Tuesday, February 01, 2011

Dear Me,

In my heart I always knew I cared about you.  I just never believed it.  I never believed it the way I never believed in myself.

I did wrong.  I knew your worth.  I was acutely aware of it.  Still, I refused to believe, I turned a blind eye.  It was selfish.  But like I said before, when you don't believe in yourself you'll do anything for approval.

I continue to live with the psychological repercussions of turning my back on you.  You were the only one really standing by my side; the only person whose opinion truly mattered.

Please believe me when I say my aim was once true.  When you met him, there was apprehension.  Something wasn't right and you felt it.  His falseness and unwarranted superiority resonated from within him, via a need for attention and his snide take on humanity.  It was jarring for you.  In reality, he was just scared as hell.  Scared you'd never care for him.  Scared no one would.  He needed you, so he opened his heart to you alone.  It was the softness he showed that gave you hope, drew you in.  After all, you needed love just as much as he did, for your own fucked up reasons.  The common thread remained; you both wanted to find love for yourselves from within each other.

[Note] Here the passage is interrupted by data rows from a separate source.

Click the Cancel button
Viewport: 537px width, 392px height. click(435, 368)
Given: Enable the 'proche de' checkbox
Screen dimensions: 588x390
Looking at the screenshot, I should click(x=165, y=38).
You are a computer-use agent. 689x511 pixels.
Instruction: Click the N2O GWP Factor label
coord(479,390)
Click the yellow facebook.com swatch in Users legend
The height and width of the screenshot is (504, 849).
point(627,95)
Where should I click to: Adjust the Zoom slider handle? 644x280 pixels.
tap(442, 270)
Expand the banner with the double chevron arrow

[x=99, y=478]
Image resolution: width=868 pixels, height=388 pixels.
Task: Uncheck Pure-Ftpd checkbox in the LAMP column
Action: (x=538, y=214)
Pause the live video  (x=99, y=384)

The next couple months were divine weren't they?  Imbibed in lust and comfort, you relished in your desires and began to forget things.  Your attention to details of importance began to falter.  The foundation to the house you'd built began to sink.

Shakespeare gladly put it, "To thine own self be true."  Your greatest errors have been committed when not living by those words.  Admit fault.  Know that you became careless with him as I did with you.  You stopped doing those things that were important to you, in order to allot time for him.  You let life get in the way, lost a sense of yourself and clung to your crutch for love.  You became debilitated, disarmed from your best self.  You took his adoration as a given.  And when his interest in you died, a part of you died too.  True, he ultimately failed you, but more importantly, you failed yourself.  Losing self worth and ceasing to chase your destiny stripped you of your very essence.  You forgot how someone liked to be loved, all because you were too consumed by the love you were missing from within yourself.  The magic left and you allowed that.  You hadn't the courage to address it, for fear of losing him.  But soon after, he was still gone.

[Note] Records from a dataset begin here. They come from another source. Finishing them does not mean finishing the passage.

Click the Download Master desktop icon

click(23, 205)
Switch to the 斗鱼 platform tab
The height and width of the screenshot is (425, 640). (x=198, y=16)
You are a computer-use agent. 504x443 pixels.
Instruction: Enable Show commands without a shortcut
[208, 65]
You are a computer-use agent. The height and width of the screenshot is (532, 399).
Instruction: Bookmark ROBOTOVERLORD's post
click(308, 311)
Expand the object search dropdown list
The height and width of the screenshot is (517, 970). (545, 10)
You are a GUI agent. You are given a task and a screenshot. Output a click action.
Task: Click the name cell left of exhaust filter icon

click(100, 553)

I betrayed you, through and through.  I placed others before you.  I placed lovers, parents, sisters before you.  I've failed to see your valor for some time now.  For this, I am sorry.  I commit to love you with honesty and without reproach.  I won't deny a lifetime of scorn will do something to the deepest level of your psyche, weaving itself into every extension of your being.  I've taken the whip to your back for a good 30 years.  The lashes ingrained within speak.  They say, "It's ok honey.  You're doing just fine.  You can stop now."

These difficulties come but not without a lesson, as I've come to regard you as the special, capable soul you really are.  I always felt it, the life inside you.  Perhaps this explains why I clung to the pain so long.  It made me truly feel alive.  Now I aim to make you feel alive by a nobler, more loving means.  I'll never stray so far from you, at least not for too long.